Document segment -

Work will start as soon as the plans are approved, but will only
be able to continue inasmuch as St. Joseph and the generosity of
our benefactors makes it possible.

The
35 members of the Seminary community, priests, brothers and seminarians,
in the chapel at the Divine Office of Prime.
200th ANNIVERSARY OF FIRST PUBLIC MASS
This month
of May is an anniversary of special importance to us, since on May
15, 1803 the first public Mass was celebrated in the colony of New
South Wales by Irish convict priest Father Dixon, with the authorization
of Governor King. The importance of this anniversary lies in the
fact that the Incarnation and the Redemption are the central events
of human history, renewed in an unbloody way in the Holy Sacrifice
of the Mass. It was the first time that public acknowledgment was
given in this country to the right and duty that Catholics in Australia
have to openly profess their Faith in the Mass, the public worship
that Our Divine Redeemer renders to his Father on behalf of fallen
humanity.
The abundance
of graces and blessings that have flowed upon Catholics ever since
we have been able to offer up the Holy Sacrifice as the central
event in our personal moral and spiritual lives cannot be underestimated.

Stored data -
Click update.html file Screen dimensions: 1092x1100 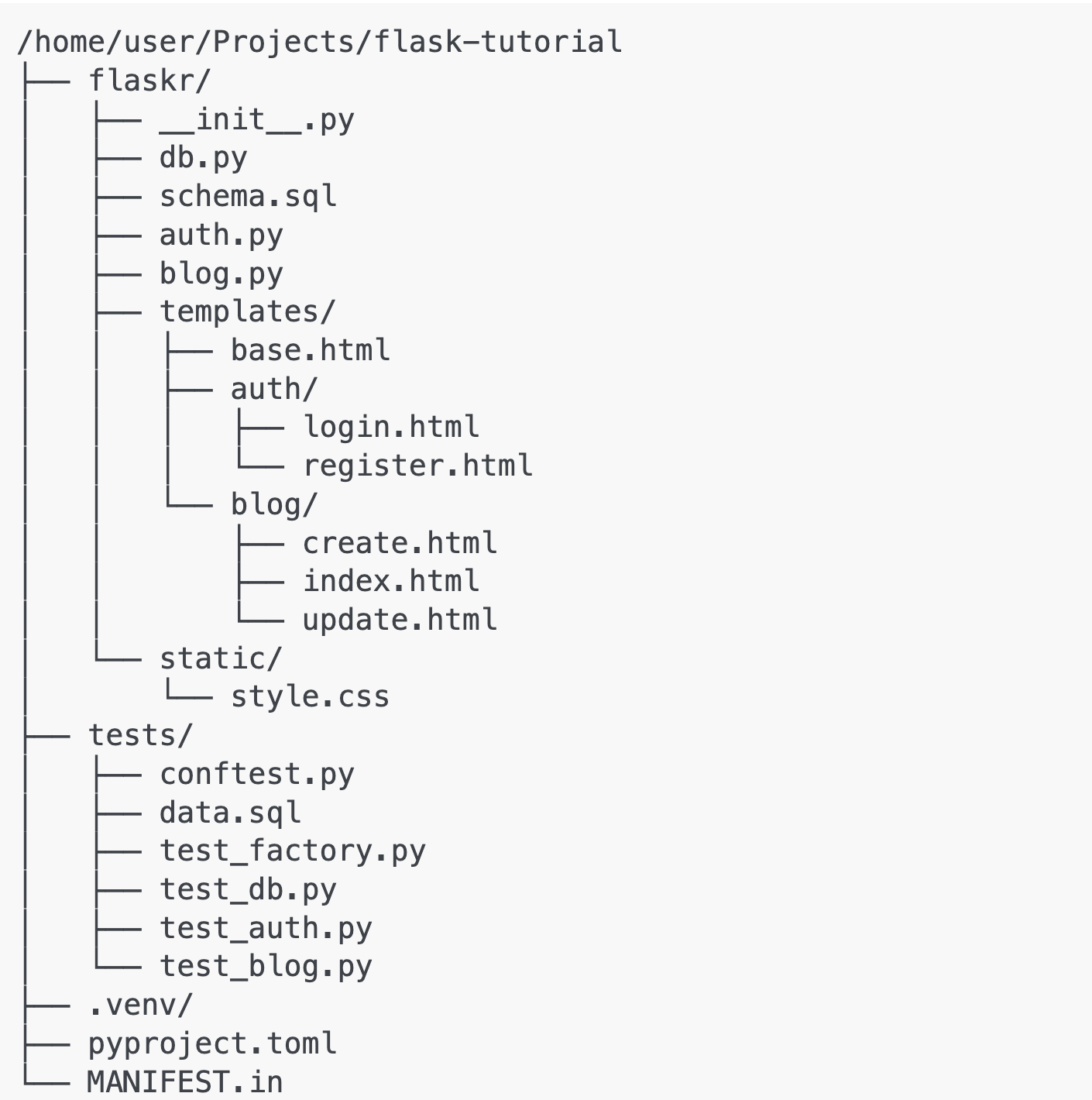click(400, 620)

* * *

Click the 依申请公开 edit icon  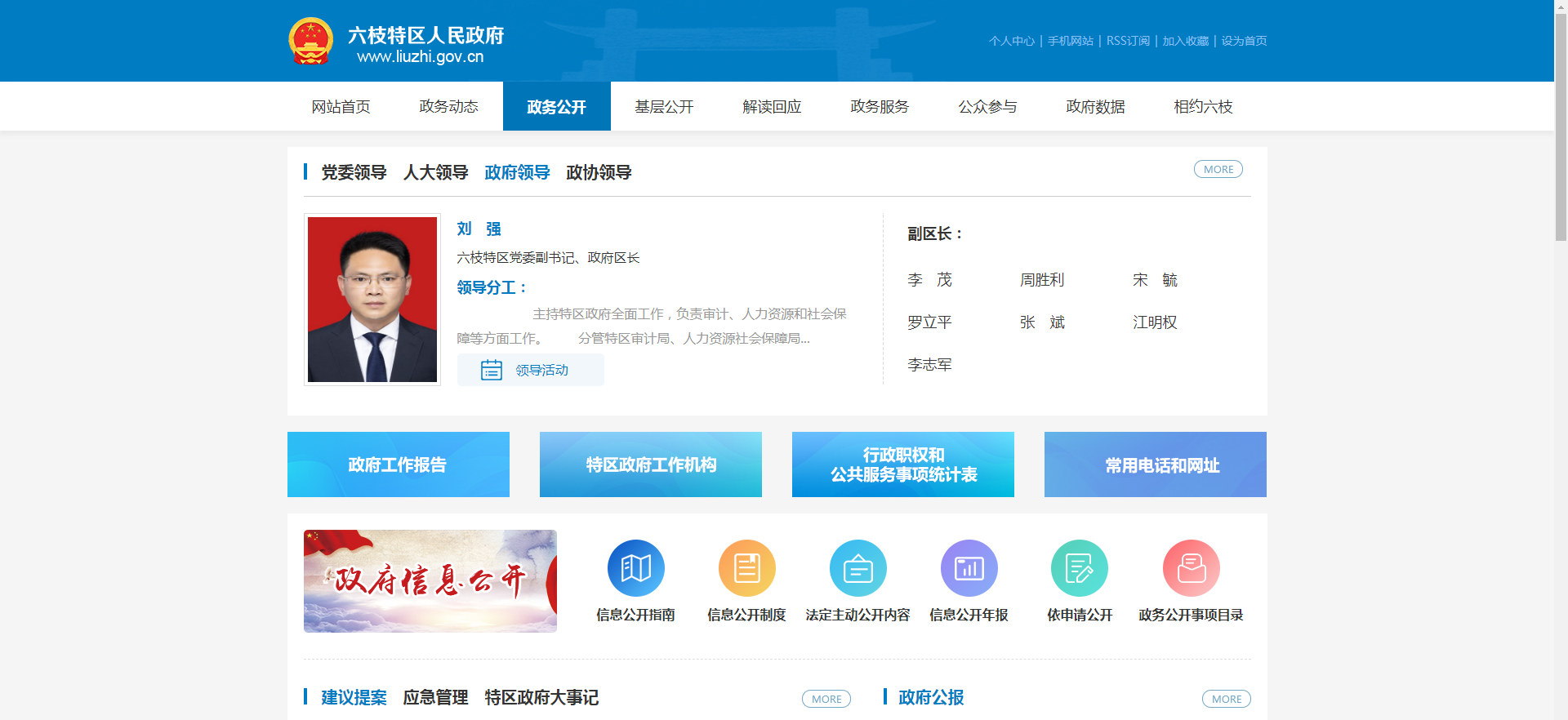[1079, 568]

---

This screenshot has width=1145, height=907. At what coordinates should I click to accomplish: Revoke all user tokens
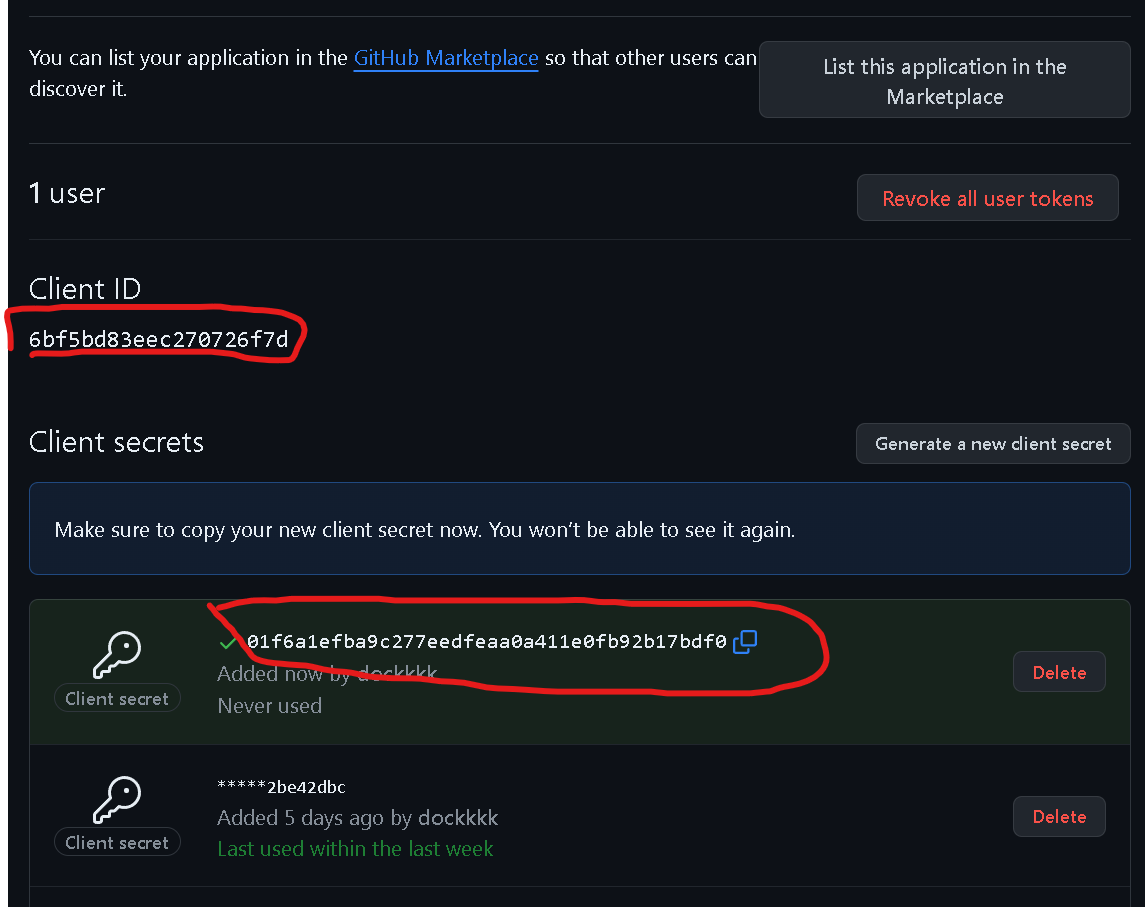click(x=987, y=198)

Problem details -
Quote from the anniversary passage the part that opens with the words containing "Work will start" and closes with "makes it possible.". Rely on the anniversary passage alone, without reference to the items.

Expected answer -
Work will start as soon as the plans are approved, but will only
be able to continue inasmuch as St. Joseph and the generosity of
our benefactors makes it possible.